*** AVAILABLE DATA Section Begins ***

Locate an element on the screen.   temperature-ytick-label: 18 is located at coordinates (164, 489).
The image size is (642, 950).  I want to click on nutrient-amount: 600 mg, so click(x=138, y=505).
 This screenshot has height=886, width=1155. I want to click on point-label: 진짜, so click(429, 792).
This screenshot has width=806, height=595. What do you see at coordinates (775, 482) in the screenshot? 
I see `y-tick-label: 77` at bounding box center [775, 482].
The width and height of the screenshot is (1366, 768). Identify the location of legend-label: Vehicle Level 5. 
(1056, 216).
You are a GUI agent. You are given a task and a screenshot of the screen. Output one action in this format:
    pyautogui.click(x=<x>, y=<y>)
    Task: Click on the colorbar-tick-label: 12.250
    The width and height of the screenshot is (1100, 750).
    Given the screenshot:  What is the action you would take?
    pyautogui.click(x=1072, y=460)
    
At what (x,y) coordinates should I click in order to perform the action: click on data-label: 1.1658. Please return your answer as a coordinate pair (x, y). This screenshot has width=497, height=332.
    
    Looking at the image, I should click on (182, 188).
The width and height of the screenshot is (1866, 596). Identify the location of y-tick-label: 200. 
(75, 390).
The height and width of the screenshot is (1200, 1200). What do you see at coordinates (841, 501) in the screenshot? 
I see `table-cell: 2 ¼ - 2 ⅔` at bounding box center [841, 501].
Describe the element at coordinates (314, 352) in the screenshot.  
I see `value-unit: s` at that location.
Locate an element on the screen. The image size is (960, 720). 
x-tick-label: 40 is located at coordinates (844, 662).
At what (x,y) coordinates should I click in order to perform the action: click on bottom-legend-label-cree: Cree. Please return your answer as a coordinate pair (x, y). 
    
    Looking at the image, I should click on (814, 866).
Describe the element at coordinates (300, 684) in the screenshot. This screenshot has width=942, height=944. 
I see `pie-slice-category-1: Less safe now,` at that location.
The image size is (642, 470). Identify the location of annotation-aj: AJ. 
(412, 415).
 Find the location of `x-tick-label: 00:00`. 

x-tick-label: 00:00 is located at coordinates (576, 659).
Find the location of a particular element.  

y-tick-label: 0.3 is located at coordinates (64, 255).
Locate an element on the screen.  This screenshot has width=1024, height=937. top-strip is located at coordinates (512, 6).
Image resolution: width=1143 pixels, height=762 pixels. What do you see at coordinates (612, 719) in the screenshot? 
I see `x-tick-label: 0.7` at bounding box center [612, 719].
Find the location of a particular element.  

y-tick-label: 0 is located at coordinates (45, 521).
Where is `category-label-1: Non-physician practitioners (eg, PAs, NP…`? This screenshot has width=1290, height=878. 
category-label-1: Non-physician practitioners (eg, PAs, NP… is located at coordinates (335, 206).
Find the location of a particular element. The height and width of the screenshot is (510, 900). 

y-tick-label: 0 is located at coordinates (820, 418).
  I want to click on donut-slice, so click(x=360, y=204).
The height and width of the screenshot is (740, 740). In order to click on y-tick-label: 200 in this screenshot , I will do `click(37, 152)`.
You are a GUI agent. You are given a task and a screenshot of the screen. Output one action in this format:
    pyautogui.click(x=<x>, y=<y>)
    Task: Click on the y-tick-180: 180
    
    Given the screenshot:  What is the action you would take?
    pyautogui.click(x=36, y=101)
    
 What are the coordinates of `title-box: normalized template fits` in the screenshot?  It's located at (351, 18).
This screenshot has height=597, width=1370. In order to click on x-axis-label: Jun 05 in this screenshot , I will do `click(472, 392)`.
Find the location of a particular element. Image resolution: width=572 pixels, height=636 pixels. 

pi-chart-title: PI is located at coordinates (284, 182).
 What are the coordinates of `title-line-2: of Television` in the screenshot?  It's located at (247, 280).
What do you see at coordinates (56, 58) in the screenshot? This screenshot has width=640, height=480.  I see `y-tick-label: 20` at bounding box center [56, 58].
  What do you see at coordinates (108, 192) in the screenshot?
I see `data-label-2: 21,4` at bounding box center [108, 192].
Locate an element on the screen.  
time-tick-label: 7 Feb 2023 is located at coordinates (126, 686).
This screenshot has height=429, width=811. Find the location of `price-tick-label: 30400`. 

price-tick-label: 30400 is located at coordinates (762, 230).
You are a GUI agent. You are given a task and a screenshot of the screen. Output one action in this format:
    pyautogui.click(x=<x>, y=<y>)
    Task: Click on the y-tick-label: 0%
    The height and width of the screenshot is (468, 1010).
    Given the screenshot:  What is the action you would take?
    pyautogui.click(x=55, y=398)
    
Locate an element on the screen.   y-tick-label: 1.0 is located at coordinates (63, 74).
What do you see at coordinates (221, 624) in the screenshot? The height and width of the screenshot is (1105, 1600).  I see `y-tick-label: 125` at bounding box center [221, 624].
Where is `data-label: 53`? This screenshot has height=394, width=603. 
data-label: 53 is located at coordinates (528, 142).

*** AVAILABLE DATA Section Ends ***

DIRECTIONS:
Write out all of the material above again, word for word.

EXPECTED ANSWER:
Locate an element on the screen.   temperature-ytick-label: 18 is located at coordinates (164, 489).
The image size is (642, 950).  I want to click on nutrient-amount: 600 mg, so click(x=138, y=505).
 This screenshot has height=886, width=1155. I want to click on point-label: 진짜, so click(429, 792).
This screenshot has width=806, height=595. What do you see at coordinates (775, 482) in the screenshot? 
I see `y-tick-label: 77` at bounding box center [775, 482].
The width and height of the screenshot is (1366, 768). Identify the location of legend-label: Vehicle Level 5. 
(1056, 216).
You are a GUI agent. You are given a task and a screenshot of the screen. Output one action in this format:
    pyautogui.click(x=<x>, y=<y>)
    Task: Click on the colorbar-tick-label: 12.250
    The width and height of the screenshot is (1100, 750).
    Given the screenshot:  What is the action you would take?
    pyautogui.click(x=1072, y=460)
    
At what (x,y) coordinates should I click in order to perform the action: click on data-label: 1.1658. Please return your answer as a coordinate pair (x, y). This screenshot has width=497, height=332.
    
    Looking at the image, I should click on (182, 188).
The width and height of the screenshot is (1866, 596). Identify the location of y-tick-label: 200. 
(75, 390).
The height and width of the screenshot is (1200, 1200). What do you see at coordinates (841, 501) in the screenshot? 
I see `table-cell: 2 ¼ - 2 ⅔` at bounding box center [841, 501].
Describe the element at coordinates (314, 352) in the screenshot.  
I see `value-unit: s` at that location.
Locate an element on the screen. The image size is (960, 720). 
x-tick-label: 40 is located at coordinates (844, 662).
At what (x,y) coordinates should I click in order to perform the action: click on bottom-legend-label-cree: Cree. Please return your answer as a coordinate pair (x, y). 
    
    Looking at the image, I should click on (814, 866).
Describe the element at coordinates (300, 684) in the screenshot. This screenshot has width=942, height=944. 
I see `pie-slice-category-1: Less safe now,` at that location.
The image size is (642, 470). Identify the location of annotation-aj: AJ. 
(412, 415).
 Find the location of `x-tick-label: 00:00`. 

x-tick-label: 00:00 is located at coordinates (576, 659).
Find the location of a particular element.  

y-tick-label: 0.3 is located at coordinates (64, 255).
Locate an element on the screen.  This screenshot has width=1024, height=937. top-strip is located at coordinates (512, 6).
Image resolution: width=1143 pixels, height=762 pixels. What do you see at coordinates (612, 719) in the screenshot? 
I see `x-tick-label: 0.7` at bounding box center [612, 719].
Find the location of a particular element.  

y-tick-label: 0 is located at coordinates (45, 521).
Where is `category-label-1: Non-physician practitioners (eg, PAs, NP…`? This screenshot has width=1290, height=878. 
category-label-1: Non-physician practitioners (eg, PAs, NP… is located at coordinates (335, 206).
Find the location of a particular element. The height and width of the screenshot is (510, 900). 

y-tick-label: 0 is located at coordinates (820, 418).
  I want to click on donut-slice, so click(x=360, y=204).
The height and width of the screenshot is (740, 740). In order to click on y-tick-label: 200 in this screenshot , I will do `click(37, 152)`.
You are a GUI agent. You are given a task and a screenshot of the screen. Output one action in this format:
    pyautogui.click(x=<x>, y=<y>)
    Task: Click on the y-tick-180: 180
    
    Given the screenshot:  What is the action you would take?
    pyautogui.click(x=36, y=101)
    
 What are the coordinates of `title-box: normalized template fits` in the screenshot?  It's located at (351, 18).
This screenshot has height=597, width=1370. In order to click on x-axis-label: Jun 05 in this screenshot , I will do `click(472, 392)`.
Find the location of a particular element. Image resolution: width=572 pixels, height=636 pixels. 

pi-chart-title: PI is located at coordinates (284, 182).
 What are the coordinates of `title-line-2: of Television` in the screenshot?  It's located at (247, 280).
What do you see at coordinates (56, 58) in the screenshot? This screenshot has width=640, height=480.  I see `y-tick-label: 20` at bounding box center [56, 58].
  What do you see at coordinates (108, 192) in the screenshot?
I see `data-label-2: 21,4` at bounding box center [108, 192].
Locate an element on the screen.  
time-tick-label: 7 Feb 2023 is located at coordinates (126, 686).
This screenshot has height=429, width=811. Find the location of `price-tick-label: 30400`. 

price-tick-label: 30400 is located at coordinates (762, 230).
You are a GUI agent. You are given a task and a screenshot of the screen. Output one action in this format:
    pyautogui.click(x=<x>, y=<y>)
    Task: Click on the y-tick-label: 0%
    The height and width of the screenshot is (468, 1010).
    Given the screenshot:  What is the action you would take?
    pyautogui.click(x=55, y=398)
    
Locate an element on the screen.   y-tick-label: 1.0 is located at coordinates (63, 74).
What do you see at coordinates (221, 624) in the screenshot? The height and width of the screenshot is (1105, 1600).  I see `y-tick-label: 125` at bounding box center [221, 624].
Where is `data-label: 53`? This screenshot has height=394, width=603. 
data-label: 53 is located at coordinates (528, 142).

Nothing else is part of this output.